Hija de la industrialización, de la deshumanización inherente a una sociedad mercantilizada y de la despersonalización que trae consigo el hecho de sustituir la noción de bien común por la gestión burocrática del bienestar que impone el Estado, sigue propagándose con la pujanza de una buena nueva que marcara el camino hacia la tierra de promisión. Pero basta una mínima dosis de perspicacia para comprobar la devastación que ha producido. Los ancianos son sus víctimas más evidentes, sin duda; pero también personas cada vez más jóvenes, hipertecnológicas, adictas a los nuevos dispositivos de desconexión que les sumergen en una realidad desprovista de la genuina sustancia de la vida. También ellas habrán de sentirse solas. También ellas, el día en que explote la burbuja de espejismos en cuyo interior se refugian, conocerán el dolor de la incomunicación y el extrañamiento que acarrea la imposibilidad de establecer lazos perdurables.

En los años setenta, en la Suecia del socialdemócrata Palme, el Gobierno puso en marcha un vasto proyecto de ingeniería social destinado a que los hijos se emancipasen lo antes posible de sus padres y pudieran emprender una vida sin ataduras ni servidumbres generacionales. Se cumplía de ese modo la gran aspiración de todo gobierno con ínfulas totalitarias: convertirse en el garante de la felicidad del individuo. Transcurridos unos años, fue necesario crear un organismo gubernamental consagrado a la tarea de localizar a los cientos de personas que cada año mueren en sus casas, en el más absoluto abandono, sin que nadie las eche de menos.
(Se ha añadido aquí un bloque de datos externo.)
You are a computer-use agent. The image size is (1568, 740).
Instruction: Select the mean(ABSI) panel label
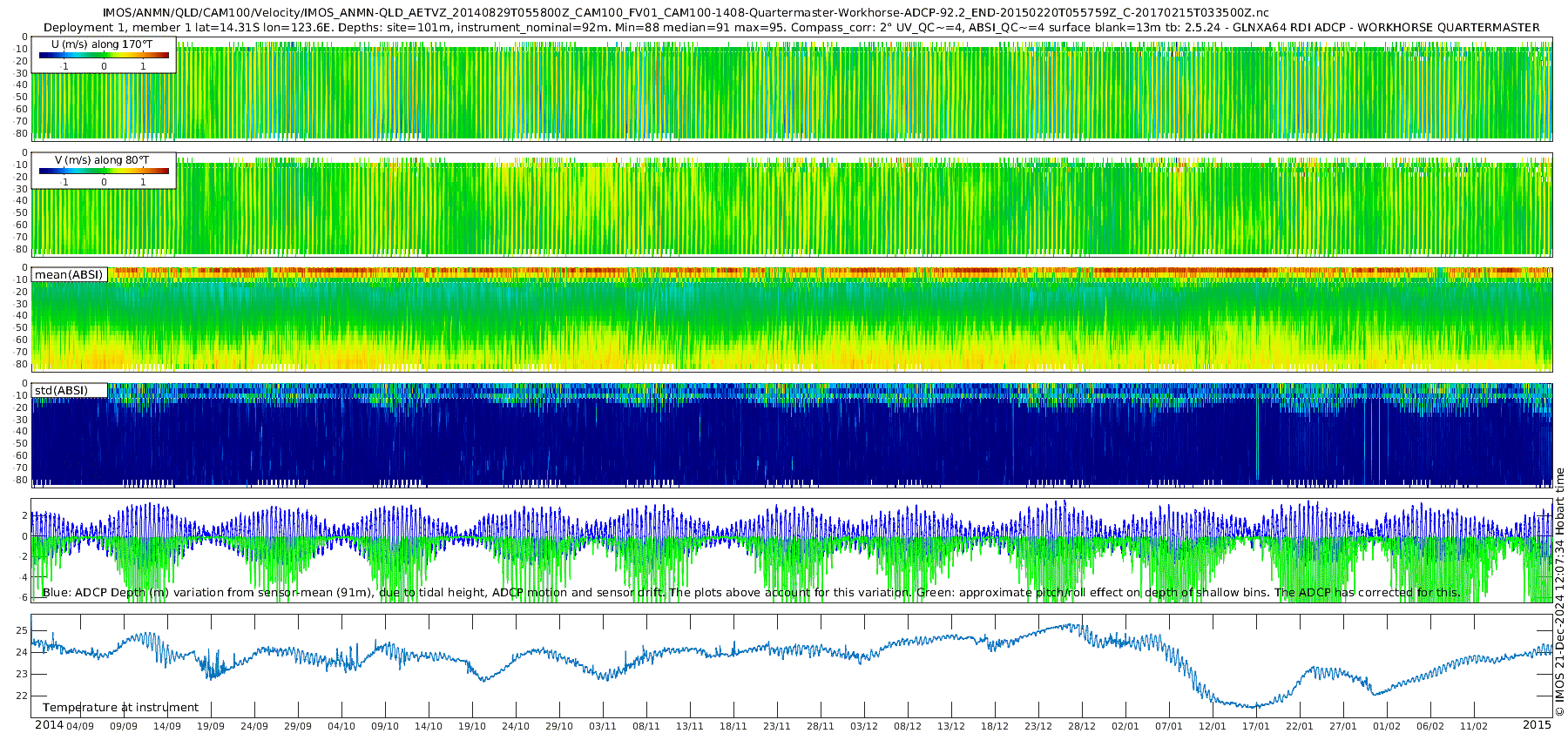[x=69, y=274]
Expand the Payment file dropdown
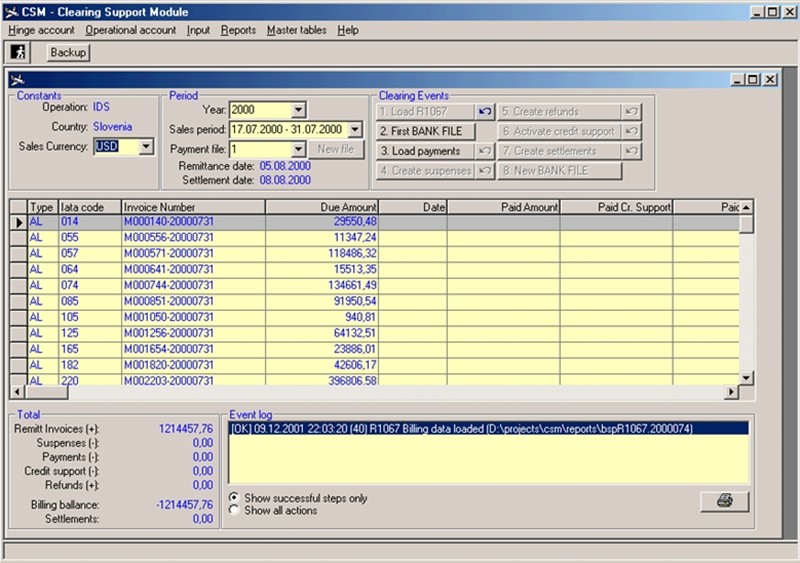 tap(298, 149)
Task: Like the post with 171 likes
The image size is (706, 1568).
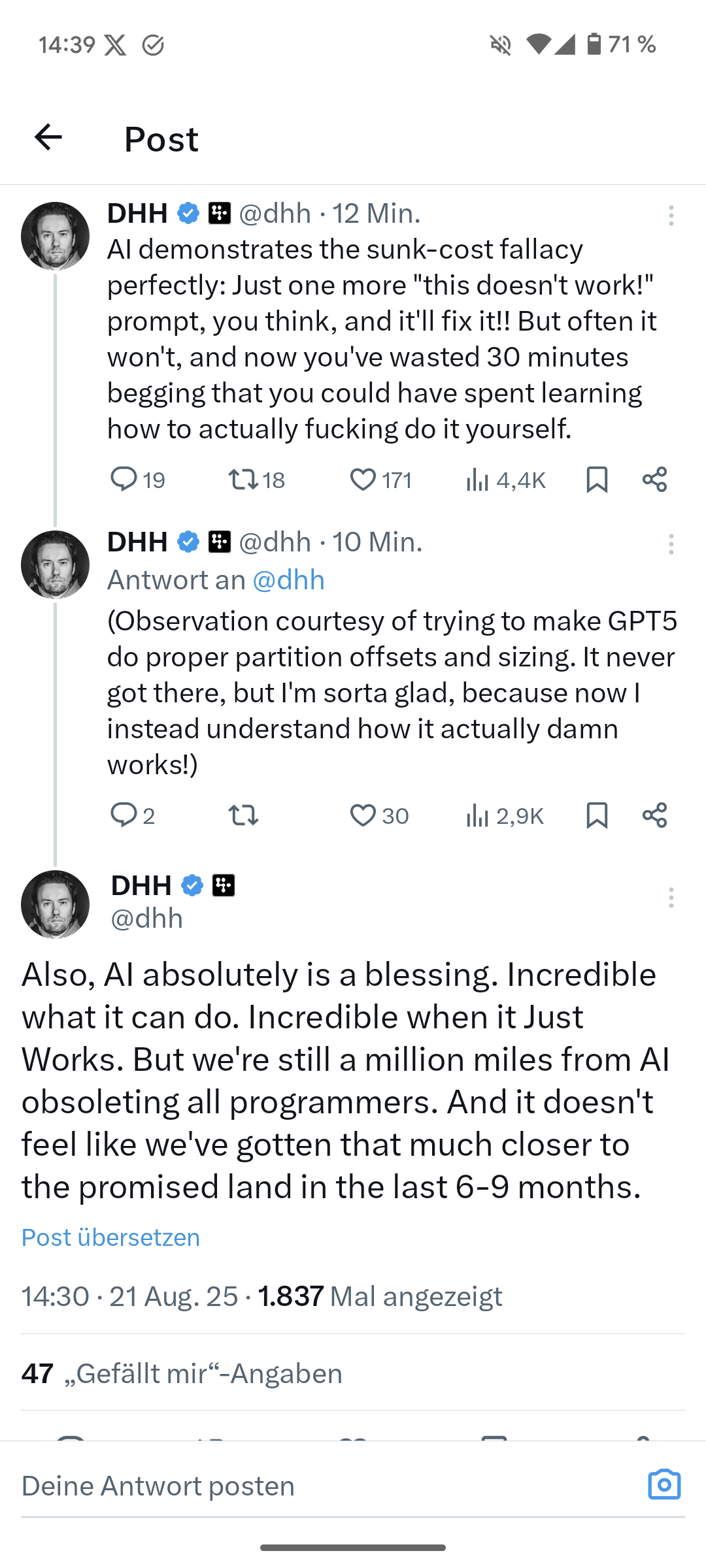Action: click(x=363, y=480)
A medida que el proyecto moderno avanza, da miedo pensar que bajo los eslóganes y consignas con que se falsifica la realidad lo que nos estén ocultando sea un páramo inhabitable. No obstante, veremos surgir soluciones imaginativas que nos convencerán de lo afortunados que somos por existir en un mundo urdido con tales mimbres. Lo pienso mientras me viene a la memoria la imagen de esos locales en Japón a los que acuden seres solitarios para pasar una porción de su tiempo acariciando gatos. Me pregunto si no serán ellos los verdaderos heraldos del futuro. Si no viven ya en el alba de una nueva época.